:: DATA FOR THE TASK ::
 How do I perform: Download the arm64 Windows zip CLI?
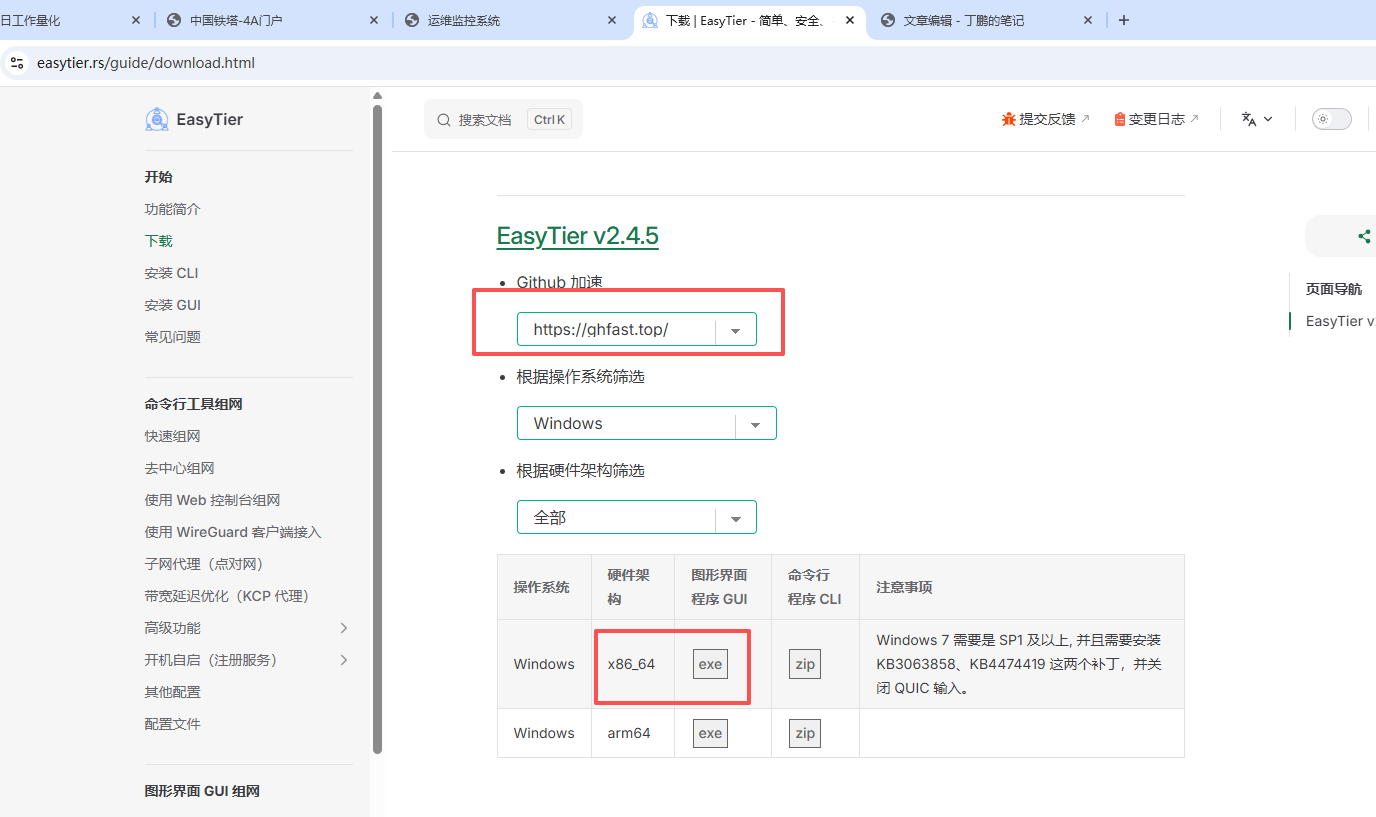804,733
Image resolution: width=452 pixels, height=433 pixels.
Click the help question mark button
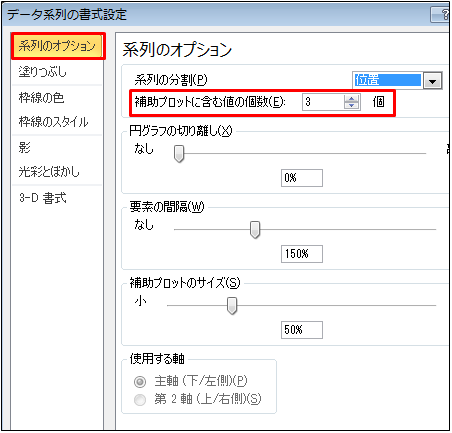[441, 15]
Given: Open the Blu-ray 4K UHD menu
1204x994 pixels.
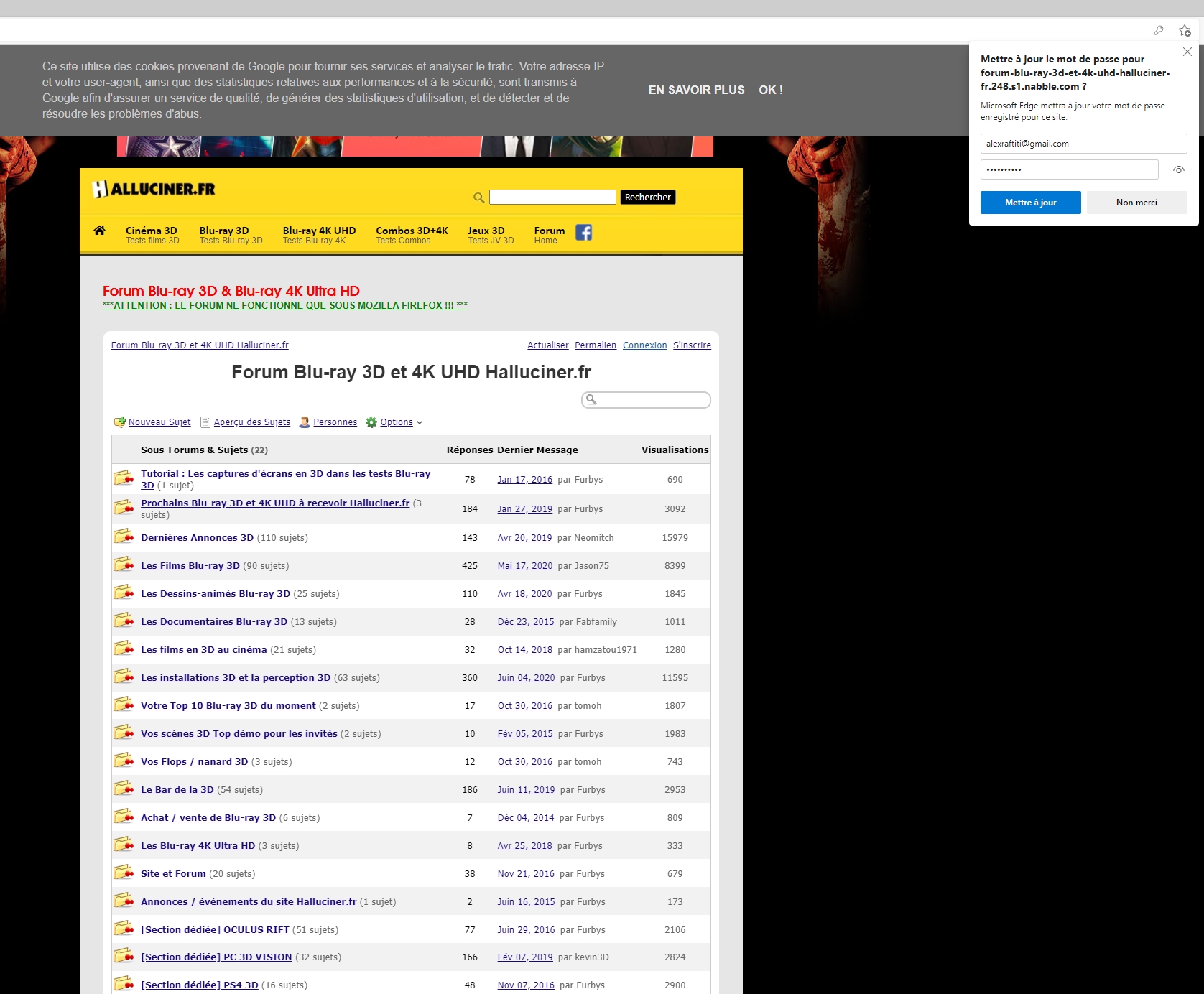Looking at the screenshot, I should pos(319,235).
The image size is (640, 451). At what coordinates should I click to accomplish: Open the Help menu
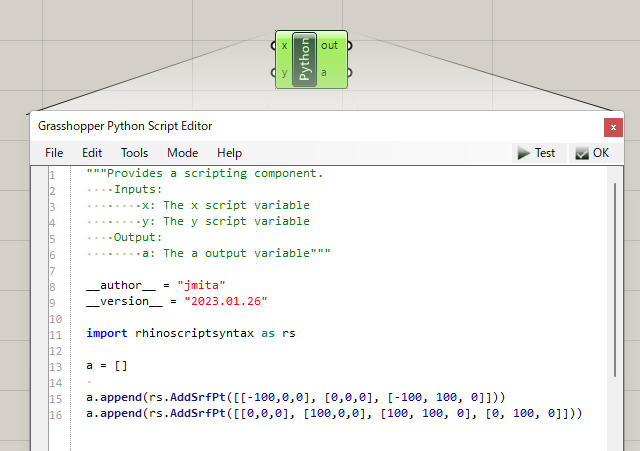(x=230, y=153)
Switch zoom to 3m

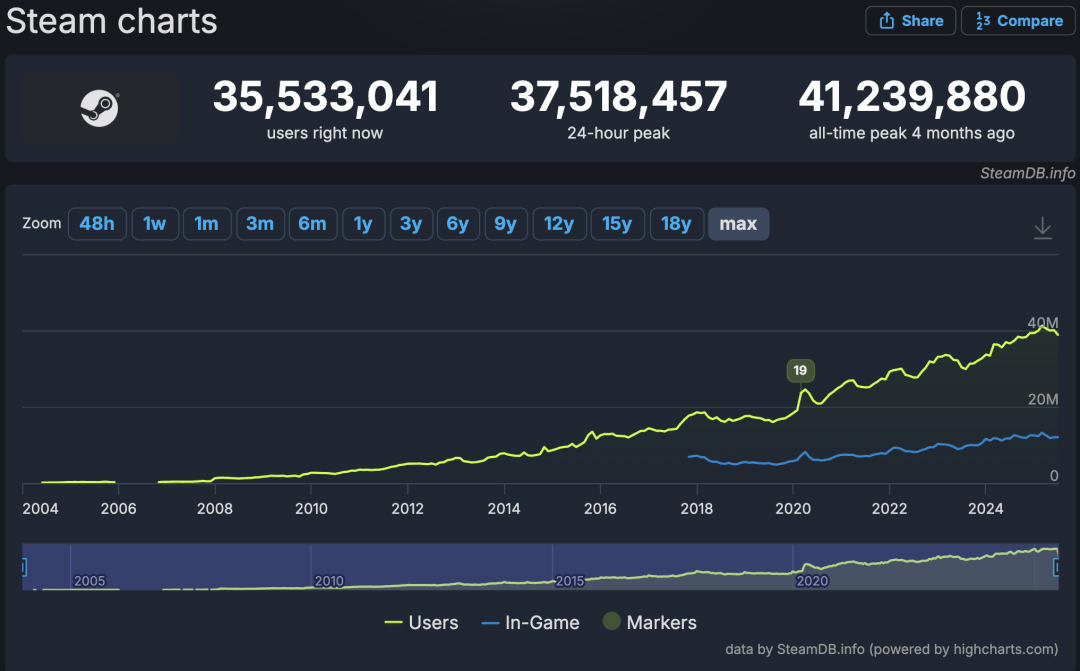click(260, 224)
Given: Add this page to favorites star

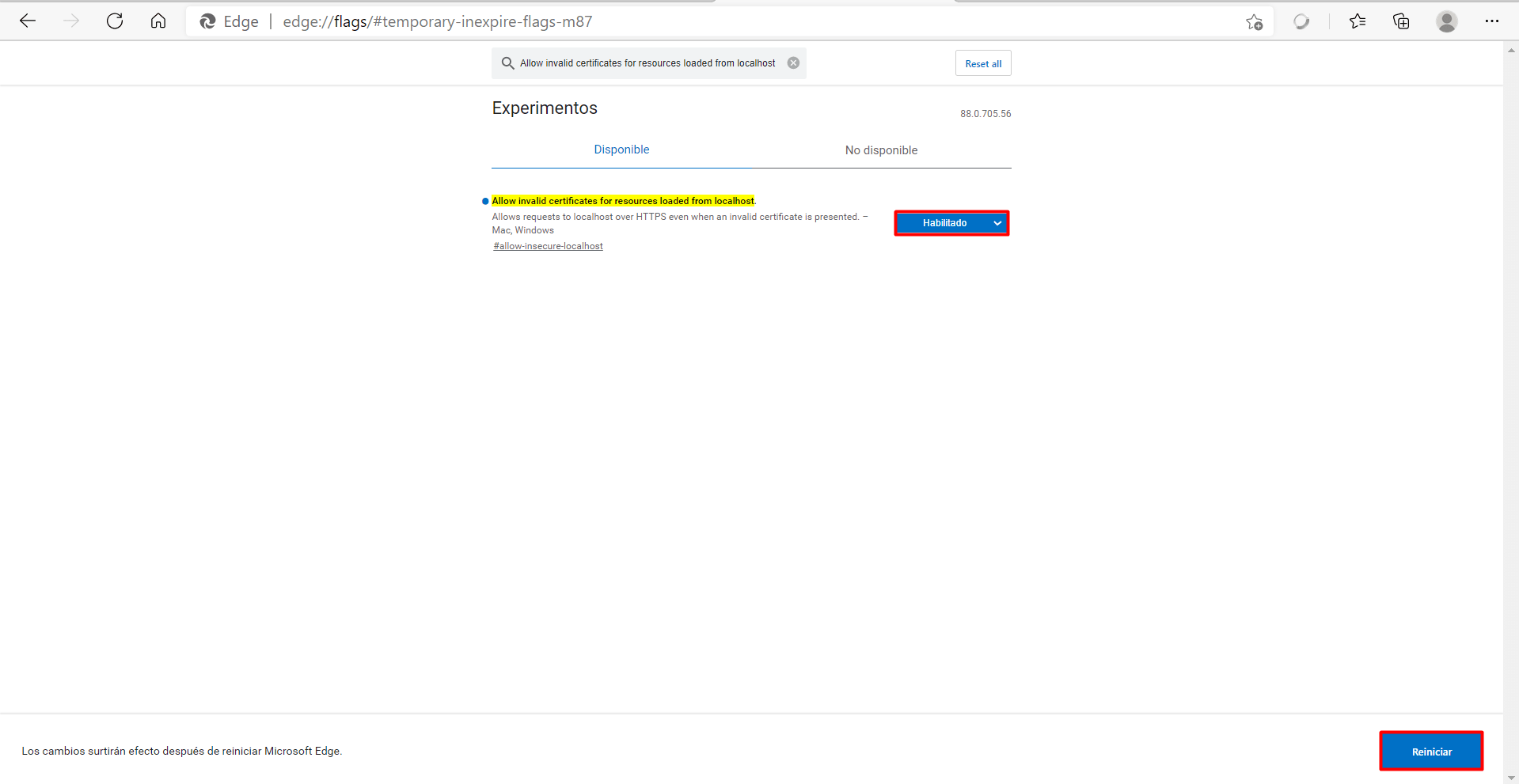Looking at the screenshot, I should point(1254,22).
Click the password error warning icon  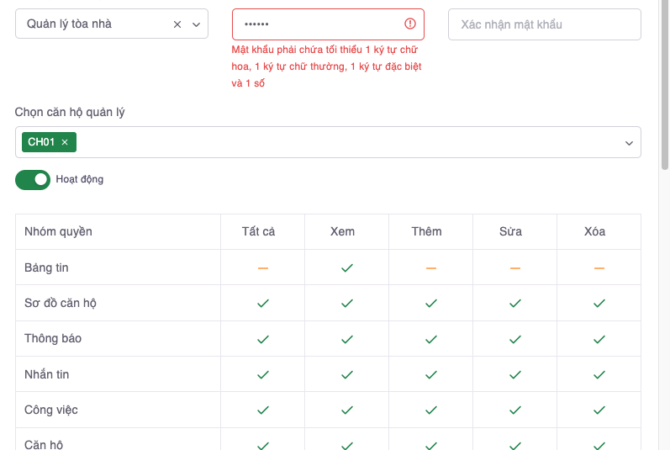click(x=410, y=24)
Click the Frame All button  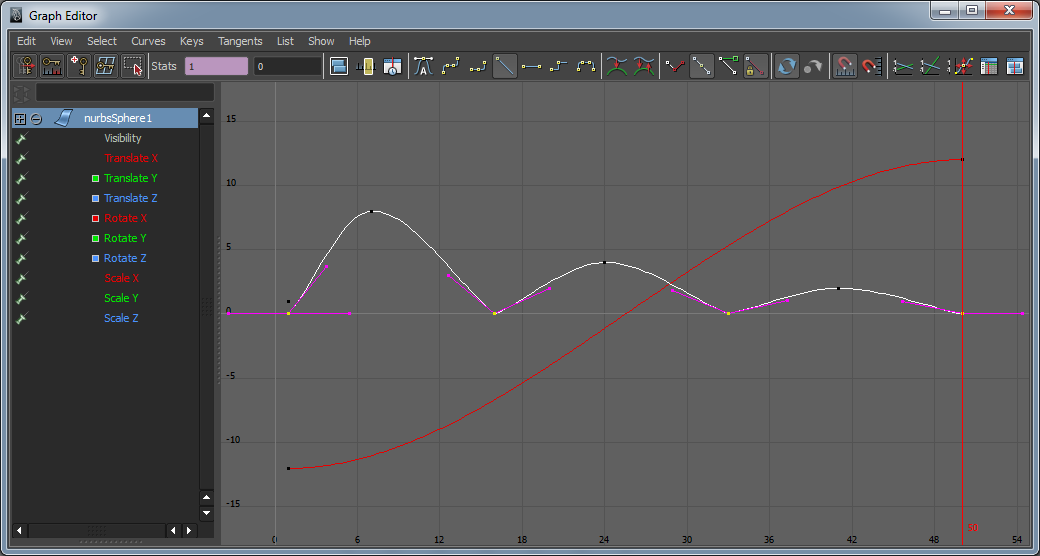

:: WHAT YOU SHOULD DO ::
Return word for word the lines from the beginning of the entries through the line that contains "Given: Open the Blu-ray 4K UHD menu", both ends included, but no pictures.

:: FINISHED TASK ::
 How do I perform: Download the arm64 Windows zip CLI?
804,733
Image resolution: width=452 pixels, height=433 pixels.
Click the help question mark button
[441, 15]
Given: Open the Blu-ray 4K UHD menu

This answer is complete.